Engineering marvel may save Venice; Parker Lecture is April 23

Venice is a city made up of about 100 islands within a lagoon in the Adriatic Sea. The Italian floating city is sinking. Between 1950 and 1970, Venice sank almost 5 inches and continues to sink by about one-fifth of an inch each year. In 2019, Venice suffered severe flooding from an extremely high tide, making it the worst flooding since 1966.

This latest disaster is result of a confluence of risk factors: tides, weather, sinking, a changing climate, and a billion-dollar project thrown off by political scandal.

Rafael Bras

Rafael Bras led an oversight committee from 1995 to 2013 on MOSE, a billion-dollar project designed to protect the city over the next 50 to 100 years. “It has been a long road, involving innovative and creative engineering, political intrigue and scandal, and triumph and vindication for the design,” said Bras, K. Harrison Brown Family Professor of Civil Engineering and former provost at the Georgia Institute of Technology.

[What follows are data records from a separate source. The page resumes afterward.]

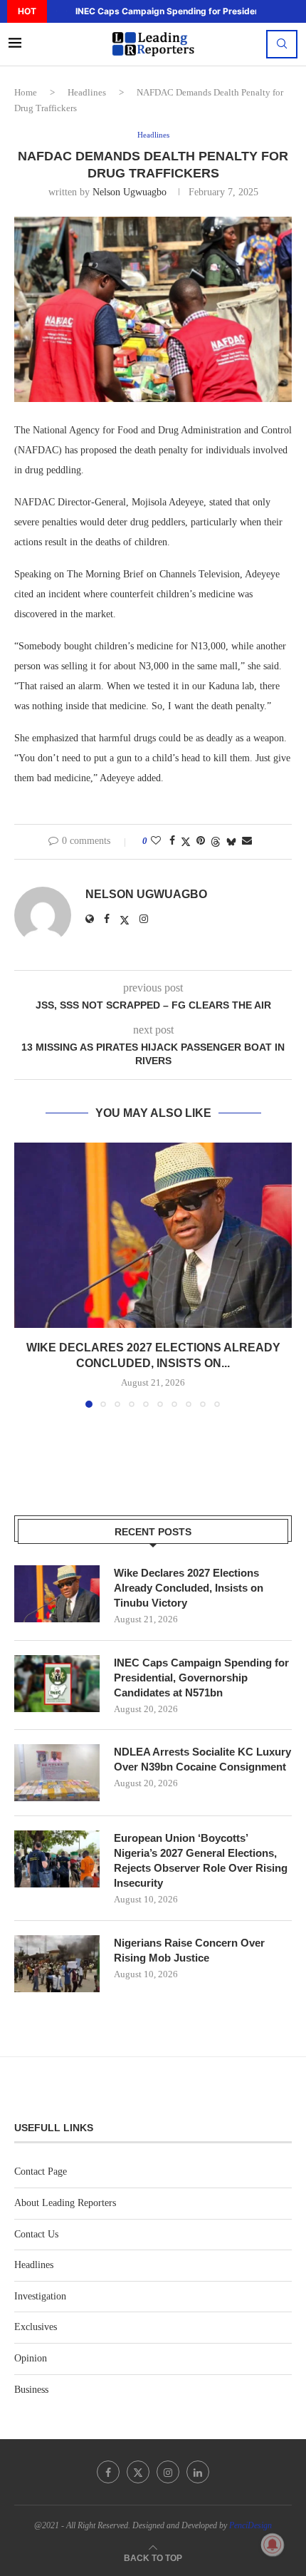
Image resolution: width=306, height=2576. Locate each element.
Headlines (87, 92)
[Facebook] (108, 2472)
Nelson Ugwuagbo (130, 192)
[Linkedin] (197, 2472)
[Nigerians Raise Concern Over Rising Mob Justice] (57, 1963)
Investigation (40, 2296)
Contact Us (36, 2234)
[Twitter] (138, 2472)
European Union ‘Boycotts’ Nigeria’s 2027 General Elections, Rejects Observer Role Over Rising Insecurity (200, 1860)
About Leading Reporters (65, 2203)
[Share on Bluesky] (231, 841)
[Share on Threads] (216, 841)
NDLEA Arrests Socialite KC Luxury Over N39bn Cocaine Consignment (202, 1759)
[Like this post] (156, 841)
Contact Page (40, 2171)
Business (31, 2389)
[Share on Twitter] (186, 841)
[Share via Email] (247, 841)
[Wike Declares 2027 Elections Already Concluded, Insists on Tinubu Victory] (153, 1235)
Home (25, 92)
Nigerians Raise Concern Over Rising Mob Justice (189, 1950)
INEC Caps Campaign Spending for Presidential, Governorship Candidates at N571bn (201, 1678)
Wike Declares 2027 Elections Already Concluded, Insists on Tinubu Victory (188, 1588)
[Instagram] (168, 2472)
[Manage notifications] (272, 2544)
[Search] (281, 44)
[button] (56, 11)
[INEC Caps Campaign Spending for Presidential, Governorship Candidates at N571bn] (57, 1683)
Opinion (30, 2358)
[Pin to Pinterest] (200, 841)
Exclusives (35, 2327)
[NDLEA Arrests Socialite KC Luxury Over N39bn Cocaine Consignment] (57, 1772)
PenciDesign (250, 2525)
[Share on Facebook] (172, 841)
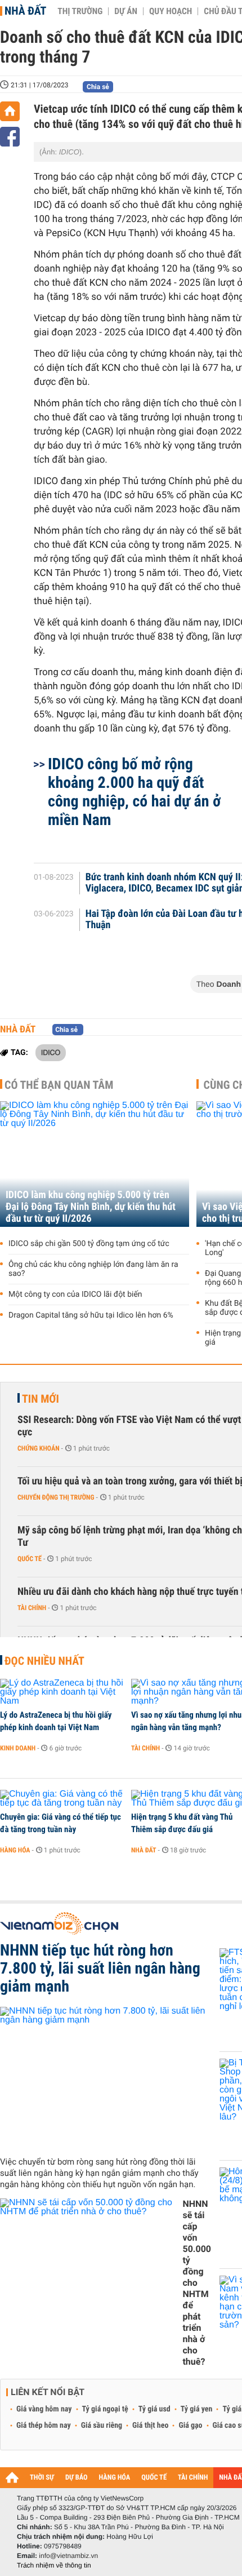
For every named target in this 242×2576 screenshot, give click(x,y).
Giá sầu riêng (101, 2425)
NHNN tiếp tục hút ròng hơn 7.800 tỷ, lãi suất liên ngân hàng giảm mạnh (100, 1968)
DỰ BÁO (76, 2477)
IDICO (50, 1052)
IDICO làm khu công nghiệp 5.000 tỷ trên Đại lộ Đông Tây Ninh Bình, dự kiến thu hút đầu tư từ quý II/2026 (91, 1207)
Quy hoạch (170, 11)
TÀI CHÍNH (193, 2477)
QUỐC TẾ (154, 2477)
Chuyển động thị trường (55, 1497)
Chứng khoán (38, 1448)
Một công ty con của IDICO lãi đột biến (75, 1294)
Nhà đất (25, 10)
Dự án (125, 11)
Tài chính (31, 1608)
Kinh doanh (17, 1748)
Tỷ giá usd (154, 2409)
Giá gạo (190, 2425)
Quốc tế (29, 1559)
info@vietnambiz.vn (68, 2556)
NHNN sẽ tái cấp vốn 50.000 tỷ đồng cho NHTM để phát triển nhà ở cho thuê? (196, 2282)
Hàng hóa (15, 1850)
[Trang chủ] (10, 111)
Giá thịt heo (150, 2425)
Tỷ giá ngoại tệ (105, 2409)
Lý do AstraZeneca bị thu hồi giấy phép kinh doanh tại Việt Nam (55, 1721)
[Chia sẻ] (10, 137)
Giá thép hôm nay (43, 2425)
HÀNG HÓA (115, 2477)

Bras will deliver a lecture—”Saving Venice: Triumphs and Failures”—Friday, April 23, at noon (CT) as part of the Frank L. Parker Distinguished Professor Lecture Series. The lecture will be delivered via Zoom at vanderbilt.zoom.us/j/96247204357

Critical flooding in Venice disturbs commerce, life and seriously damages the infrastructure of the region. The solution to the problem is a series of gates across the three inlets of the lagoon of Venice. These gates separate the Adriatic from the lagoon in periods of very high meteorological tides and stops flooding.

Aerial view of Venice

“The construction of the multi-billion-dollar system is almost complete and [it] represents an engineering and science marvel,” he said. Bras will present the problem, discuss why this solution was chosen and illustrate the elements of the built system as well as discuss the political, social and management issues that threatened completion and the long-term survival of the city.

Bras is a professor in the School of Civil and Environmental Engineering and School of Earth and Atmospheric Sciences at Georgia Tech. He has held academic positions at the University of California, Irvine and MIT, and served as an advisor to many government and private institutions.

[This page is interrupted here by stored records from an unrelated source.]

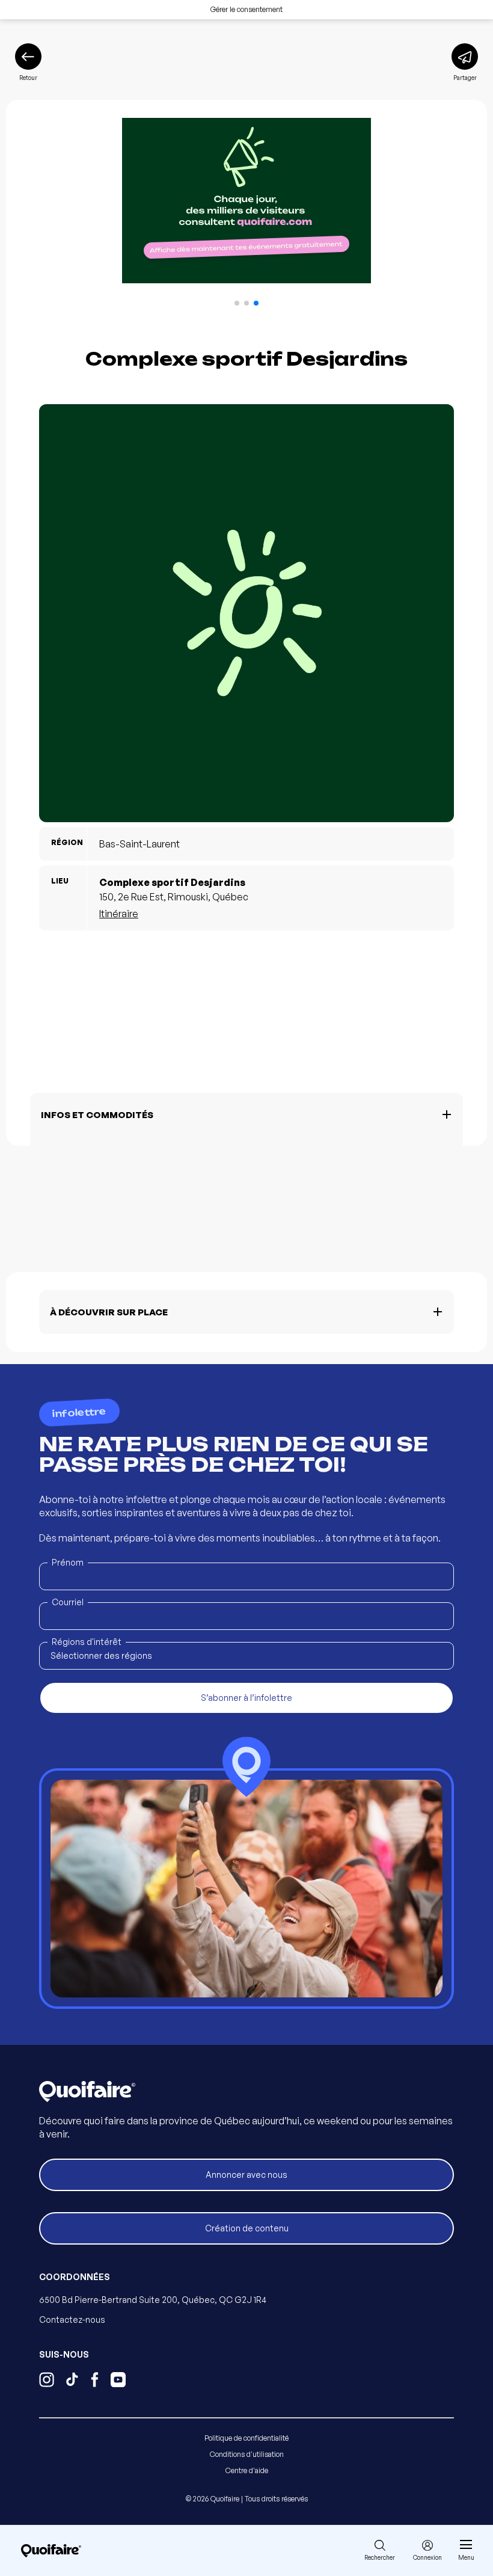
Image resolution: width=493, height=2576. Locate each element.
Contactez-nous (72, 2319)
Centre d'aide (246, 2470)
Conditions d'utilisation (247, 2454)
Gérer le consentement (246, 9)
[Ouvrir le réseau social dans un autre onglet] (46, 2381)
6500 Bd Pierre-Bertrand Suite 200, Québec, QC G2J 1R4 (152, 2300)
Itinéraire (118, 914)
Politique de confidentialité (246, 2437)
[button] (236, 303)
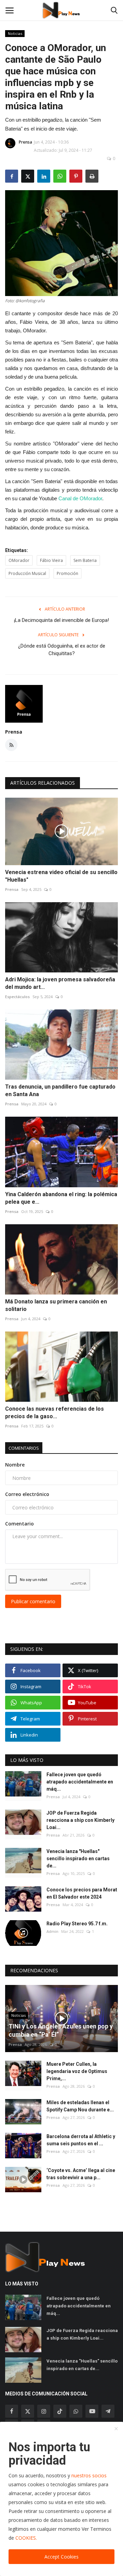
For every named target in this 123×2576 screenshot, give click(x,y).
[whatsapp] (75, 2411)
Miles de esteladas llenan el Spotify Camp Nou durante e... (80, 2106)
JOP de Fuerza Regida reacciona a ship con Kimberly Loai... (80, 1820)
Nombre (15, 1464)
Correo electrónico (27, 1494)
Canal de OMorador (80, 498)
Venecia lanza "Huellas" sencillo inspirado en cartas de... (78, 1858)
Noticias (15, 33)
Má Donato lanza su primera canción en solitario (56, 1305)
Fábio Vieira (51, 560)
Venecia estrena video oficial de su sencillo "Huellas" (61, 876)
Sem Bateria (85, 560)
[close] (116, 2429)
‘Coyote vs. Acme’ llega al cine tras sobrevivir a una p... (80, 2174)
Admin (52, 1931)
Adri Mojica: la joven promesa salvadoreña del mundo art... (60, 983)
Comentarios (24, 1448)
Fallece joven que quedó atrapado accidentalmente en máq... (79, 1782)
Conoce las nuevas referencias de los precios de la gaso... (54, 1413)
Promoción (67, 573)
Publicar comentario (33, 1601)
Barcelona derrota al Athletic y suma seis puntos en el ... (80, 2140)
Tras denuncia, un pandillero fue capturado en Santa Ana (60, 1090)
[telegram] (107, 2411)
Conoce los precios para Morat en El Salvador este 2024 (81, 1893)
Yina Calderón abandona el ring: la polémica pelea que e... (61, 1198)
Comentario (19, 1523)
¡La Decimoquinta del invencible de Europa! (61, 620)
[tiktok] (59, 2411)
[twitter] (27, 2411)
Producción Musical (27, 573)
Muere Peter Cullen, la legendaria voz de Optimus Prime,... (76, 2071)
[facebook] (11, 2411)
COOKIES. (26, 2538)
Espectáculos (17, 996)
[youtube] (91, 2411)
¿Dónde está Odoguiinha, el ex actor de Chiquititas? (61, 650)
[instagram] (43, 2411)
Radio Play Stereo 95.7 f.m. (77, 1923)
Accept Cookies (61, 2556)
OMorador (19, 560)
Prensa (25, 142)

Bras is an elected member of the U.S. National Academy of Engineering, the Academy of Arts and Sciences of Puerto Rico, and is a corresponding member of the Mexican National Academy of Engineering and the Mexican National Academy of Sciences. He also is an elected Fellow of AGU, the American Society of Civil Engineers, the American Meteorological Society, and the American Association for the Advancement of Science. He has been elected Distinguished Member of the American Society of Civil Engineers.

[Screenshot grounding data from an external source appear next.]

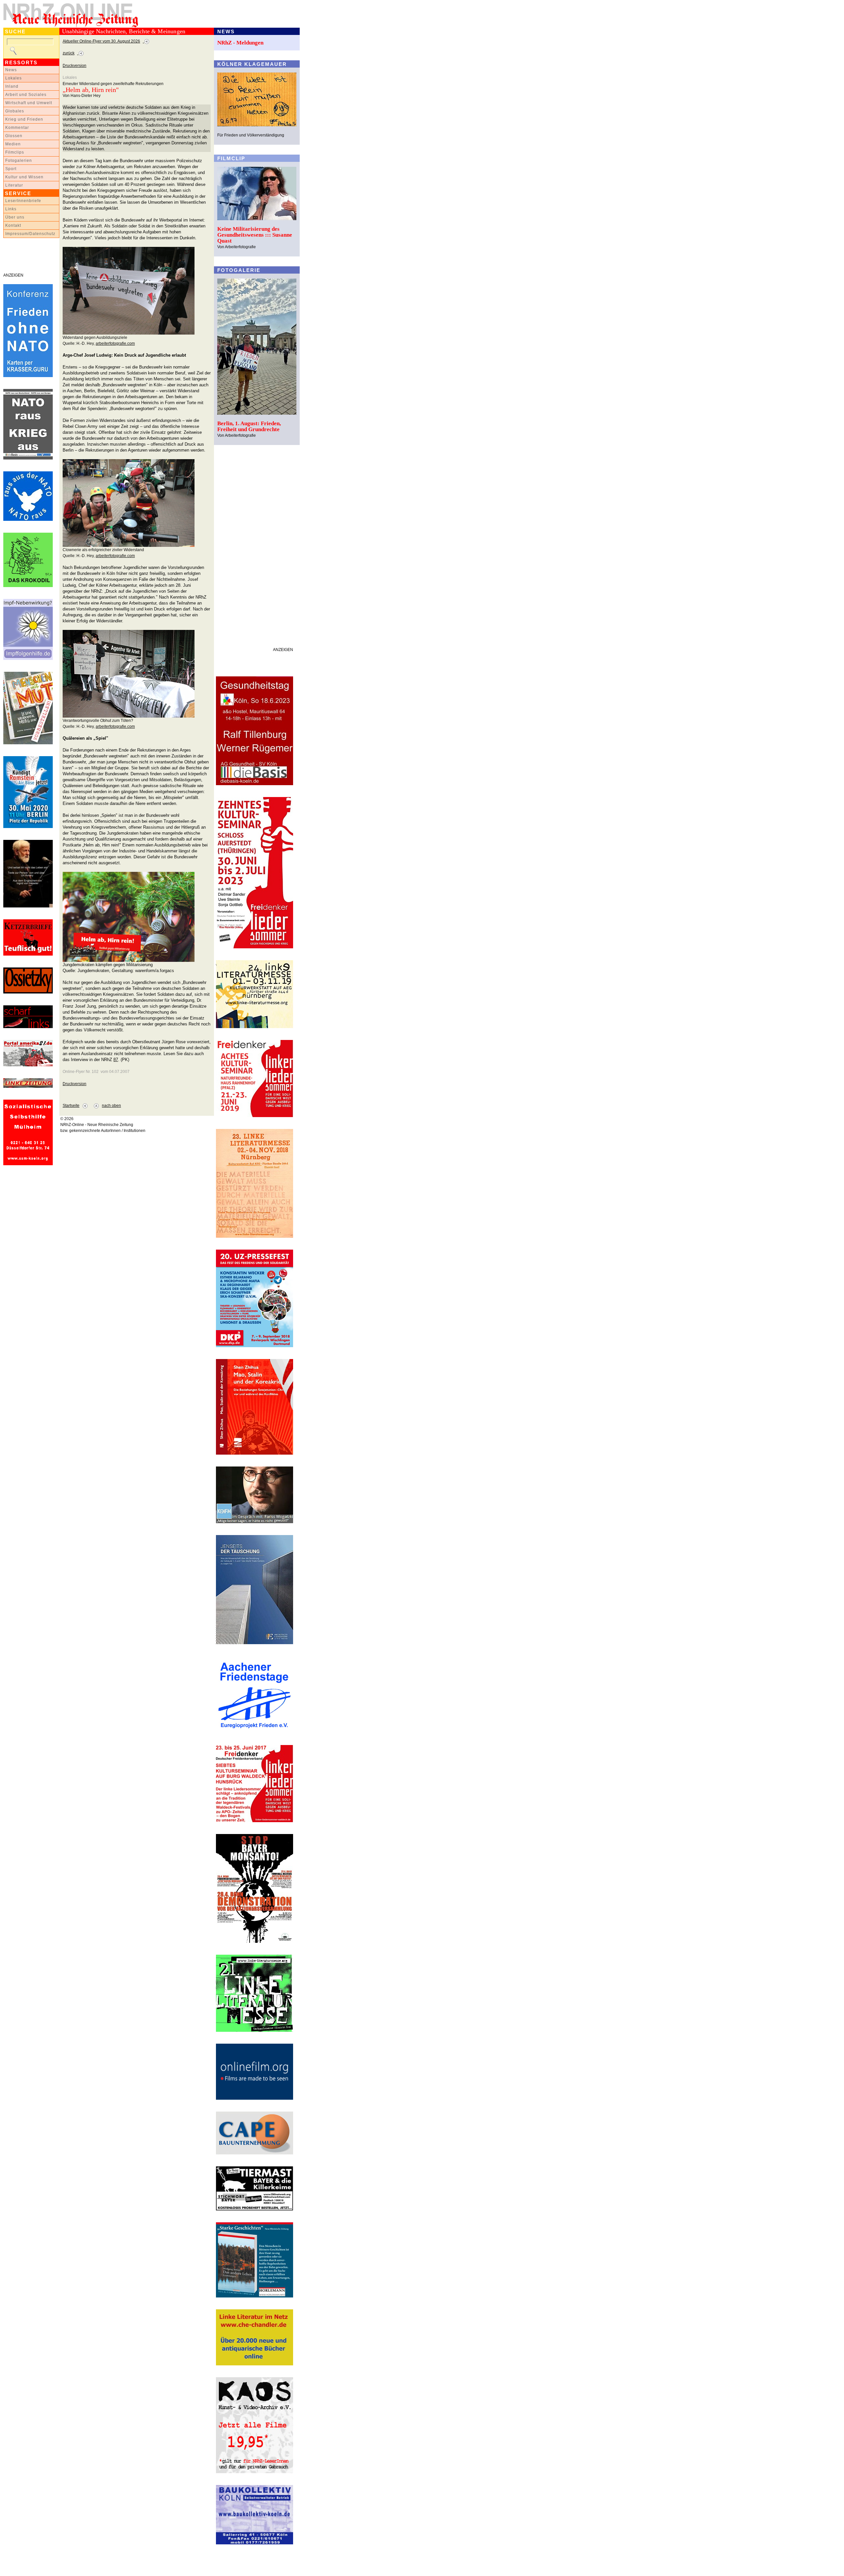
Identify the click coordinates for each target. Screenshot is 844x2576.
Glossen (13, 136)
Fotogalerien (18, 161)
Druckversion (74, 65)
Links (10, 209)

Bras has published two textbooks, has more than 235 refereed journal publications, and several hundred other publications and presentations. He has received many honors and awards and maintains an active international consulting practice.

Frank Parker

The Frank L. Parker Distinguished Lecture Series honors the life and accomplishments of Frank Parker, an internationally recognized expert and pioneer in nuclear waste remediation and Distinguished Professor of Environmental and Water Resources Engineering, Emeritus, and professor of civil and environmental engineering, Emeritus, at Vanderbilt University.